### Work instructions
Give the number of lines in the data below where the string "computer" occurs, and nothing else.

### Entries provided
++++++++
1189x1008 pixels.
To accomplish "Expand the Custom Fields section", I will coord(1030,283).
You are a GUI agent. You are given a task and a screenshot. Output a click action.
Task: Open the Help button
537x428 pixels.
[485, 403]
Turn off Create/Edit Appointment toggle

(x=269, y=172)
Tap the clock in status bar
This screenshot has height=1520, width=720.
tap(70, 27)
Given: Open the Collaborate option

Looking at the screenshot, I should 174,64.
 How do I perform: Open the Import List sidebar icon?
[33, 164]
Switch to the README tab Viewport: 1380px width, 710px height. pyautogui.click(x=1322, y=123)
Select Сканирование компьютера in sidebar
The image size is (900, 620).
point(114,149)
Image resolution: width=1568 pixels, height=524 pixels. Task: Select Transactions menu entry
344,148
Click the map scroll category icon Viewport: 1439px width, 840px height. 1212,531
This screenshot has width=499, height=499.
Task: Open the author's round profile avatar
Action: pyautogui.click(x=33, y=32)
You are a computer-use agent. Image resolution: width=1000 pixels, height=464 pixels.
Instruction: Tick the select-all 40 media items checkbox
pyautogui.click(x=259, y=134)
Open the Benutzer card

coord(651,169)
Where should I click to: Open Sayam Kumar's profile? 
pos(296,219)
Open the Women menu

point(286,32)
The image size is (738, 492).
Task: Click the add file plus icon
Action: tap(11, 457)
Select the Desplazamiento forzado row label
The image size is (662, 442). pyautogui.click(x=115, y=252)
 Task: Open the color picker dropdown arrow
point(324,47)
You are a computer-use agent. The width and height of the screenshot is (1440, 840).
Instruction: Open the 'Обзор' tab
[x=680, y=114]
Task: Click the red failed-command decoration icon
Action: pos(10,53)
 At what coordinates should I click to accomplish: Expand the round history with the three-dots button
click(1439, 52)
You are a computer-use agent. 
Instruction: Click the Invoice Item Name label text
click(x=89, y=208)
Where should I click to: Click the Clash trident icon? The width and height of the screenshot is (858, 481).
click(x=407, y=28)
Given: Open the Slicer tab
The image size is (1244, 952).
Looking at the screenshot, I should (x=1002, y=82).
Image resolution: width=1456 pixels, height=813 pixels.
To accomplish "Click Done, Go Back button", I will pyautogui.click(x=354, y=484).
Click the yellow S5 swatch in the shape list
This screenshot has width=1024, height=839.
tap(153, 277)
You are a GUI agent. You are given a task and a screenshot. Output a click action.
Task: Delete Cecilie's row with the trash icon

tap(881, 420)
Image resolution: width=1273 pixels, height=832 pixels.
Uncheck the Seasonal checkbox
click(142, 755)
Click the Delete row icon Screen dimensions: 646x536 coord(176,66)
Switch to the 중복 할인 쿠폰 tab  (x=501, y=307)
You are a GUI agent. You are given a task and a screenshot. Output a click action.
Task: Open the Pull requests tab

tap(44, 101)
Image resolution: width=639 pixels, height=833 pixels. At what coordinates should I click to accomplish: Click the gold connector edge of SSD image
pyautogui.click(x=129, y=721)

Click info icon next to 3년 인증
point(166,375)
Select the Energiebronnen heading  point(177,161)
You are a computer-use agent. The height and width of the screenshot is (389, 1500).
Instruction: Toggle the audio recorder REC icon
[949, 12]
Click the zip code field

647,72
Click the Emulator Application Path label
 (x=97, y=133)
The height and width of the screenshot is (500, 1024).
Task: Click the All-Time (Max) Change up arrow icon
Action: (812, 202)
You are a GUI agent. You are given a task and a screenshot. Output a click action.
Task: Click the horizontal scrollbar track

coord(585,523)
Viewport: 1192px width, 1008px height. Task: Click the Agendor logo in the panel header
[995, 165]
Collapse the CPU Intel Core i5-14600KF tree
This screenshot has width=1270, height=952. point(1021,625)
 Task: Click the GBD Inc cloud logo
++++++++
### Solved exercise
4